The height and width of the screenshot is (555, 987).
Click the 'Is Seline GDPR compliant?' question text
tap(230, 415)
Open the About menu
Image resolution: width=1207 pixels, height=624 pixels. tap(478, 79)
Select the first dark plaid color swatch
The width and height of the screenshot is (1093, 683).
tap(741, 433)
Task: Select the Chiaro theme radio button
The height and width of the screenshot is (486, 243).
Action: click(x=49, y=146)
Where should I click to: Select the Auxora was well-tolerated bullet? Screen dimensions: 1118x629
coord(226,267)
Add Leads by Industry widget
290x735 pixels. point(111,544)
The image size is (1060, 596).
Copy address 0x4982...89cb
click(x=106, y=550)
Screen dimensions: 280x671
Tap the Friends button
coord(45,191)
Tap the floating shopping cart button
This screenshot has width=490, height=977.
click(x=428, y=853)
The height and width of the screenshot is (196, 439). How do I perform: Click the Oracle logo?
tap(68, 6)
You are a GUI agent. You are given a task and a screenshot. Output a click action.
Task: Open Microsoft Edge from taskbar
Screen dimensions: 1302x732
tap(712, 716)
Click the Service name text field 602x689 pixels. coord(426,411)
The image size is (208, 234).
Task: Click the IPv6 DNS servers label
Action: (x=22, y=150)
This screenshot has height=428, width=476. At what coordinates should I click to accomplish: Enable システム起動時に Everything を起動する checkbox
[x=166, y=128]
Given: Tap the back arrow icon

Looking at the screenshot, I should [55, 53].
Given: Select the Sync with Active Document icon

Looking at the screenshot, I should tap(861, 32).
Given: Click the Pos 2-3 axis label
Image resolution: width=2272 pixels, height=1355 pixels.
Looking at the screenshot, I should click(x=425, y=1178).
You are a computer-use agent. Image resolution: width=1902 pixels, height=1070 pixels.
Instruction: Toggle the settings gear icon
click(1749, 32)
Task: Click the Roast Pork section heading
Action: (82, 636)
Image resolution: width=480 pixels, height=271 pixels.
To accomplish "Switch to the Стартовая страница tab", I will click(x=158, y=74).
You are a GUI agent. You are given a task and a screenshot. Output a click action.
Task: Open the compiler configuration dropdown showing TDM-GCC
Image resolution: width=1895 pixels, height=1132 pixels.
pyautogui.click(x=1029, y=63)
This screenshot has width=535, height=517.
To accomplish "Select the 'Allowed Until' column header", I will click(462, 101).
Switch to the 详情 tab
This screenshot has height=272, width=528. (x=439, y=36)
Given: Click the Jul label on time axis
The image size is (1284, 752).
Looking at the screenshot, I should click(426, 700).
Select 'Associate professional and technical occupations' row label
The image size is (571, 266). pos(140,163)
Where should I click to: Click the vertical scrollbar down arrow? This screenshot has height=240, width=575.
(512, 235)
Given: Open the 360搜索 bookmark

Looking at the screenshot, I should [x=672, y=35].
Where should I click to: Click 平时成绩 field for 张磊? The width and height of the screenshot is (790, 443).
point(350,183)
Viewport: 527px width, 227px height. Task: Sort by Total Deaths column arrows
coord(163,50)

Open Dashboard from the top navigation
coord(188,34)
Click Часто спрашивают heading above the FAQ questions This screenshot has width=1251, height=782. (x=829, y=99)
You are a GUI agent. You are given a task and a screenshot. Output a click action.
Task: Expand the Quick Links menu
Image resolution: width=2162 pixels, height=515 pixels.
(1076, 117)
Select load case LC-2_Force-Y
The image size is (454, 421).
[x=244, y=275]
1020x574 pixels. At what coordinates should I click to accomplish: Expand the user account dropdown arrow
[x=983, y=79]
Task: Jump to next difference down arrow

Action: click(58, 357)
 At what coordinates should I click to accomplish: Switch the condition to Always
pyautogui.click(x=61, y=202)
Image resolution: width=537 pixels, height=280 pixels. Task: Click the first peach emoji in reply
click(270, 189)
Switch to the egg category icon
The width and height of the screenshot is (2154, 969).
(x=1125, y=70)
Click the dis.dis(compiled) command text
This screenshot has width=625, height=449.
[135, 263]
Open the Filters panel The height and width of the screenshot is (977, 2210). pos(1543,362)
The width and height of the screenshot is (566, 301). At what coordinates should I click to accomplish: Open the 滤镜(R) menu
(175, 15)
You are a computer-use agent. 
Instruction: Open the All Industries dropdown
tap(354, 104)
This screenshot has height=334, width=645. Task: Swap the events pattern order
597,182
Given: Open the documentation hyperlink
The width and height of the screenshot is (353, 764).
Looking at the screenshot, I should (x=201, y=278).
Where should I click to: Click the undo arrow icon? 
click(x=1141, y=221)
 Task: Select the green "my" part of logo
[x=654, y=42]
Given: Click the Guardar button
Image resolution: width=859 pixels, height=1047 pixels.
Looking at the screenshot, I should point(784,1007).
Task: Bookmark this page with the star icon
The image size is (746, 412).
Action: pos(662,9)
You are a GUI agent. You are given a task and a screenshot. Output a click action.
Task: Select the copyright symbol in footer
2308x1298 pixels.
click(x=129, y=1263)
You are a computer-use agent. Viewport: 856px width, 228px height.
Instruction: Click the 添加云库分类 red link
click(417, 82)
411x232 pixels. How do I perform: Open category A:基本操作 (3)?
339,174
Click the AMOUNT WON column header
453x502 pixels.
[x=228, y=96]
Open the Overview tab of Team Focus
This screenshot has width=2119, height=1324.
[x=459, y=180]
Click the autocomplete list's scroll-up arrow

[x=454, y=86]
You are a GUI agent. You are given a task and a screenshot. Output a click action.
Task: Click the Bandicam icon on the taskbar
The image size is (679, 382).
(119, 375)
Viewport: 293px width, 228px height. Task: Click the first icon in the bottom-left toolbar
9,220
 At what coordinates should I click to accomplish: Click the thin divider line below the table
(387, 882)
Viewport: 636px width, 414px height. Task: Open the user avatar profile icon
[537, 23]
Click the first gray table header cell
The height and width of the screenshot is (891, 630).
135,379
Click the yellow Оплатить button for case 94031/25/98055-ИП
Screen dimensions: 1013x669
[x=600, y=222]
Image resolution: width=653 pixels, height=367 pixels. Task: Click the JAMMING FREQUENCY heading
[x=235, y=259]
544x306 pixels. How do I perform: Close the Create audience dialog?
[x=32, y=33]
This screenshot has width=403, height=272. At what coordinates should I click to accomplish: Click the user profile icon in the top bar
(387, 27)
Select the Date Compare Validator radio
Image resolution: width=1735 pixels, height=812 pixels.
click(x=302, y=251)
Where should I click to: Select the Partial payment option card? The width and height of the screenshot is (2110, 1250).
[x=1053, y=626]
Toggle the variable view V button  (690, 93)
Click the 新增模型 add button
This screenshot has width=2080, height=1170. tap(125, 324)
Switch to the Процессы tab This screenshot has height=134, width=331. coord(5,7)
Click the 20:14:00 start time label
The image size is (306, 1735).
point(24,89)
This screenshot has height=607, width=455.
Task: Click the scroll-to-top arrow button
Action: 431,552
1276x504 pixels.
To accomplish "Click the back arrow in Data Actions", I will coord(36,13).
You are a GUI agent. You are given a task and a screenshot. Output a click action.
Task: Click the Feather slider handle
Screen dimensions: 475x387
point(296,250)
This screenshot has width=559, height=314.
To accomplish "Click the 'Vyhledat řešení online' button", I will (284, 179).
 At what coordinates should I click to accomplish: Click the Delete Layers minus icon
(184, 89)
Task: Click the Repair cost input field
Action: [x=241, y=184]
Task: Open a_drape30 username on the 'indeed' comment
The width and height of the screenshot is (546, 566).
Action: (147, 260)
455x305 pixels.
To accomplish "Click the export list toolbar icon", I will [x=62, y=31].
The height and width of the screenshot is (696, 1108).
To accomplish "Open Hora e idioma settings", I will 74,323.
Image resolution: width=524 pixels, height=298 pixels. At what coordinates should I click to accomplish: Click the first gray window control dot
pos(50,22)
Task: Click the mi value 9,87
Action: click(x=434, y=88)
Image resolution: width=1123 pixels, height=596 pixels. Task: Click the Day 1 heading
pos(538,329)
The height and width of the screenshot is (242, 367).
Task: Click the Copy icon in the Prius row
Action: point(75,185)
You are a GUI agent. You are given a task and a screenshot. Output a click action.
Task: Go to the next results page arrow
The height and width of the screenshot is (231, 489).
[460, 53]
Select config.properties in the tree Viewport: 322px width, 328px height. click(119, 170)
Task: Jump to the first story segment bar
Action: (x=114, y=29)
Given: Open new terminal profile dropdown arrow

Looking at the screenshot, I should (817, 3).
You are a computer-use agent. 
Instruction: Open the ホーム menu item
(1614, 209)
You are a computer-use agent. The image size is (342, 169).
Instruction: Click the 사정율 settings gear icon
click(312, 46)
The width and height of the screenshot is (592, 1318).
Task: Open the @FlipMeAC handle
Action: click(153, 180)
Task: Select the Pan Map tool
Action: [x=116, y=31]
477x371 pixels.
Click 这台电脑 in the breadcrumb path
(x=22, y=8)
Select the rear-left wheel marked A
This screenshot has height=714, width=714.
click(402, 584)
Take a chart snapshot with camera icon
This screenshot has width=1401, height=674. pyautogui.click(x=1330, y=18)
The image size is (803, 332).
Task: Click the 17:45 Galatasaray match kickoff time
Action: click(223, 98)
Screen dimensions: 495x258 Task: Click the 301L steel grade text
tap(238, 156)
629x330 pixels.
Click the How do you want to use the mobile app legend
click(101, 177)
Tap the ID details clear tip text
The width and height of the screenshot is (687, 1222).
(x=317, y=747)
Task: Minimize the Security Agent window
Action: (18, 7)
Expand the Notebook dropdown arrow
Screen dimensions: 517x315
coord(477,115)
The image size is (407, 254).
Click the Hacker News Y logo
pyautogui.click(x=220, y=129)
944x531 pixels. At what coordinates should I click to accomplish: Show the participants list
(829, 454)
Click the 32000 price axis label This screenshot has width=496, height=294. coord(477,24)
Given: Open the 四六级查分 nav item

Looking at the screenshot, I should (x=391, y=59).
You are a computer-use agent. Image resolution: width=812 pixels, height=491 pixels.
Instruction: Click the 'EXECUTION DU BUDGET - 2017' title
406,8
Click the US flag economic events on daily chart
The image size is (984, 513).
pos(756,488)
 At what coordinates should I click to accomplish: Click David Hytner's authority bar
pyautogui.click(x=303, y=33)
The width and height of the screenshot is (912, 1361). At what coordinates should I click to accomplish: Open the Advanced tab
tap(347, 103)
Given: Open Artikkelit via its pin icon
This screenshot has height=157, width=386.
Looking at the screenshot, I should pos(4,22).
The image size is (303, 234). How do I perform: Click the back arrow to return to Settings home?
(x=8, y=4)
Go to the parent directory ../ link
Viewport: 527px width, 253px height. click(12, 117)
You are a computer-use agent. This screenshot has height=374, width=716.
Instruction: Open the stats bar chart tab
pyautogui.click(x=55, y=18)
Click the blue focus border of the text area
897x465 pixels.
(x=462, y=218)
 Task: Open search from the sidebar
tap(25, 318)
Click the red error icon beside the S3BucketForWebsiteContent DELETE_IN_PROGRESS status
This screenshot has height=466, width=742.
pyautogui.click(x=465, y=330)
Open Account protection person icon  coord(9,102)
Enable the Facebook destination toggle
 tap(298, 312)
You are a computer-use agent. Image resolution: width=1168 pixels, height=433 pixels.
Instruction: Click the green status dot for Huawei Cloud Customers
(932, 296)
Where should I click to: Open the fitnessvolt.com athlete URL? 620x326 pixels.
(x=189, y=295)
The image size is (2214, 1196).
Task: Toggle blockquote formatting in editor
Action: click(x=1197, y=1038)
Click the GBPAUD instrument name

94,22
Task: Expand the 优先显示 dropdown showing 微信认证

TASK DESCRIPTION: Gather every line in the records above that contains the word "window", copying each line in full.

ANSWER BELOW:
Image resolution: width=524 pixels, height=298 pixels. At what coordinates should I click to accomplish: Click the first gray window control dot
Task: Minimize the Security Agent window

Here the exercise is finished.